Exercise:
Each line in the records below, from the one that contains "Pagrindinis (54, 145)" to the one that contains "Identify the click", should be reproduced exactly, the first and last included.

Collected data entries
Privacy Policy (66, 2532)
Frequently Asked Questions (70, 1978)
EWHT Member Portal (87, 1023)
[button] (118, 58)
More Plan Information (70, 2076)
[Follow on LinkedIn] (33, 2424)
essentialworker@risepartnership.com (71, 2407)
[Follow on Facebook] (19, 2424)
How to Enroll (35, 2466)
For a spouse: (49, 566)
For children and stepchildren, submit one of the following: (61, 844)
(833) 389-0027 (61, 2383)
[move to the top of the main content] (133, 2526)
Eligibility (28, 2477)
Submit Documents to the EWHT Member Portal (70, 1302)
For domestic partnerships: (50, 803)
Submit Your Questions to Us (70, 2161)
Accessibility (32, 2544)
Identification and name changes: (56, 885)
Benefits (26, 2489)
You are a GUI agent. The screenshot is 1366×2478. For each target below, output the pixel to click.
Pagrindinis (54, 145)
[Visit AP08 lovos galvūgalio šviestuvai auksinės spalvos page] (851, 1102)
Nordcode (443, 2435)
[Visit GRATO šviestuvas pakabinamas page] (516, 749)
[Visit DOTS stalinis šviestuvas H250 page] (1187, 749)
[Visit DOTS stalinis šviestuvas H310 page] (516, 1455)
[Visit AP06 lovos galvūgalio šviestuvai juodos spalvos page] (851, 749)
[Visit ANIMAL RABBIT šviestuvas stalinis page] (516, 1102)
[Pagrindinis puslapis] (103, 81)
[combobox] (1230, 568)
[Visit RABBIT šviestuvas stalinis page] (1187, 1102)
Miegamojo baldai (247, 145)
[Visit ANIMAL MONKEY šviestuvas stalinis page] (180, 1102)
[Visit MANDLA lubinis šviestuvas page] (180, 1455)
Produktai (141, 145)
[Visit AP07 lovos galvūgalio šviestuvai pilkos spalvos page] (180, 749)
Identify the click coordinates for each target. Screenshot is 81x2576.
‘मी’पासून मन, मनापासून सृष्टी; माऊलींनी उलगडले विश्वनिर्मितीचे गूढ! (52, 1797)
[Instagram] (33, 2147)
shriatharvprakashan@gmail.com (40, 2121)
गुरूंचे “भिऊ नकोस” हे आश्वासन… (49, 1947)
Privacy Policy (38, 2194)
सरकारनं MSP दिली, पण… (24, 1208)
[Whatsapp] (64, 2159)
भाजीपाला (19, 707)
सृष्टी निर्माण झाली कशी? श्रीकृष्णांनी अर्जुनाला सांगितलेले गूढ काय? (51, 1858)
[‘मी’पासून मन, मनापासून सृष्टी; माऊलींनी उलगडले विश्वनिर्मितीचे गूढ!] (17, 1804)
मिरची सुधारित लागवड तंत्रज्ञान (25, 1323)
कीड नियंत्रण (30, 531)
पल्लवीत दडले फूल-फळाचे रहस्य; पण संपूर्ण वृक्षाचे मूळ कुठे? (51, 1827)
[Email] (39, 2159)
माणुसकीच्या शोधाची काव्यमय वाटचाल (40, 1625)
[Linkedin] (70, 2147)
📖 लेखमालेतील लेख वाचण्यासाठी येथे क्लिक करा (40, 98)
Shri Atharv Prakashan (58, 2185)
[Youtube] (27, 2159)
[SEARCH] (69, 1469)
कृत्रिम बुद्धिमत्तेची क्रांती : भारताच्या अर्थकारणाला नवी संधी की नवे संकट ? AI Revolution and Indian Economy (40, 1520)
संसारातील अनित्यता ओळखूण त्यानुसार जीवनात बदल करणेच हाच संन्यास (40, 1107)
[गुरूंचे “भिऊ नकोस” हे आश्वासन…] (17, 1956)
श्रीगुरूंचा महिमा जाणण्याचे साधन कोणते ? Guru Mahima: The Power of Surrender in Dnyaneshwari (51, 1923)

Expected output:
Pagrindinis (54, 145)
[Visit AP08 lovos galvūgalio šviestuvai auksinės spalvos page] (851, 1102)
Nordcode (443, 2435)
[Visit GRATO šviestuvas pakabinamas page] (516, 749)
[Visit DOTS stalinis šviestuvas H250 page] (1187, 749)
[Visit DOTS stalinis šviestuvas H310 page] (516, 1455)
[Visit AP06 lovos galvūgalio šviestuvai juodos spalvos page] (851, 749)
[Visit ANIMAL RABBIT šviestuvas stalinis page] (516, 1102)
[Pagrindinis puslapis] (103, 81)
[combobox] (1230, 568)
[Visit RABBIT šviestuvas stalinis page] (1187, 1102)
Miegamojo baldai (247, 145)
[Visit ANIMAL MONKEY šviestuvas stalinis page] (180, 1102)
[Visit MANDLA lubinis šviestuvas page] (180, 1455)
Produktai (141, 145)
[Visit AP07 lovos galvūgalio šviestuvai pilkos spalvos page] (180, 749)
Identify the click coordinates for each target. Screenshot is 81x2576.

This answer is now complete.